Learning Creole questions is very important, because their structure is used in every day conversation. The only solution is to master the grammar and vocabulary to be able to speak the language fluently. Several categories are available such as sports, jobs, objects and even riddles. With clues, you can play alone or with others. Every day on their Facebook page https://www.facebook.com/kwizkreol, they ask you questions about the history of Mauritius and without forgetting the Mauritian expressions.
Did you know?
Did you know that when people speak in their native language, they only use a small number of words in everyday conversations. This means that you can reach a good level in a very short time. It is generally easier to understand Creole than to learn it, but that is part of integrating into a new country. The unconditional accent of expatriates often amuses Mauritians but they appreciate the effort and laugh in kindness. Mauritian Creole is also evolving and many old terms are no longer used by young people.

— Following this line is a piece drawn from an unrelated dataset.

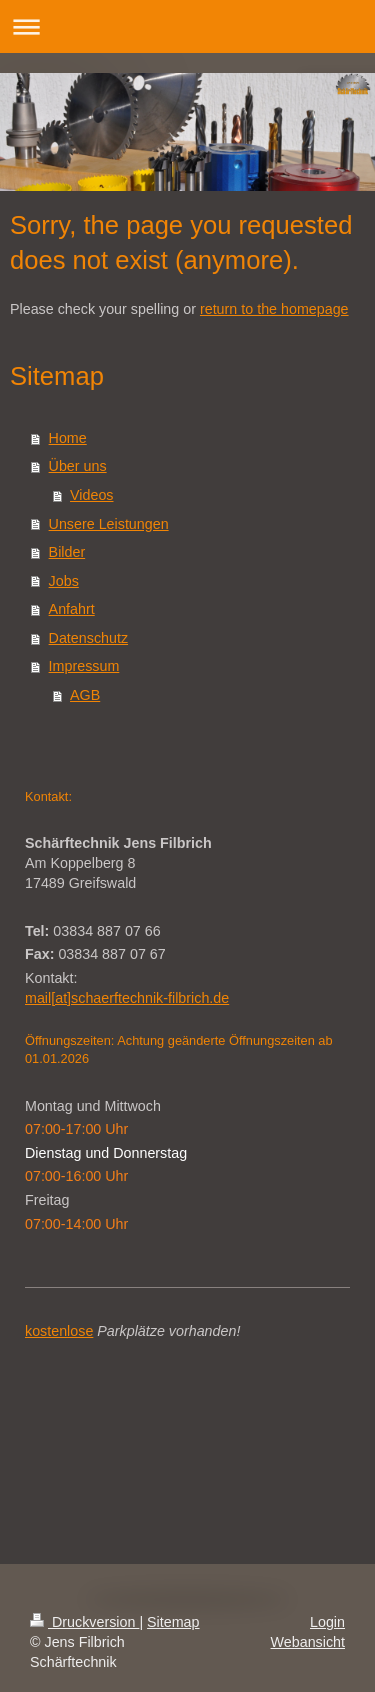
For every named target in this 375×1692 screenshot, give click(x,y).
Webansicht (308, 1642)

In Mauritius, the two official languages are French and English but in everyday life, Mauritian Creole dominates: an oral language. Because of its history, Mauritian Creole has a French lexical base, also impregnated by Malagasy and English, e.g. malang (unclean) for Malagasy and bus-stop for English. Indian languages, including Hindi and Bhojpuri, are also present in the popular Creole vocabulary of Mauritius, for example the words dyalsa (party) or madja (racket).
Some rules of pronunciation :
Consonants are pronounced as in French, except for :
- “j” and “ch” are read as “z” and “s” respectively.
- “C” is spelled “k”, except for words borrowed from English: the “c” is then retained.
- The “n” is only pronounced if the consonant is repeated after a vowel.
- The “w” is said “oi”;
- the “g” is always read “gu”, never “j”.
- The “ch” sound is pronounced like the English “ch”; similarly, “dj” is pronounced like Jack.
- The letter “x” does not exist in Mauritian Creole, which replaces it either with “s”, as in dis (ten); or with “gz”, as in legzamé (examination); or with “ks”, as in eksité (to excite)
Concerning vowels :
- The French “u” is read as “i”;
- the French “i” is pronounced “in”, as in “vin”;
- and the “en”: “ine”. “E” and “eu” are said “é”.
Last remark, in Mauritian Creole all the letters are pronounced, whatever their position in the sentence.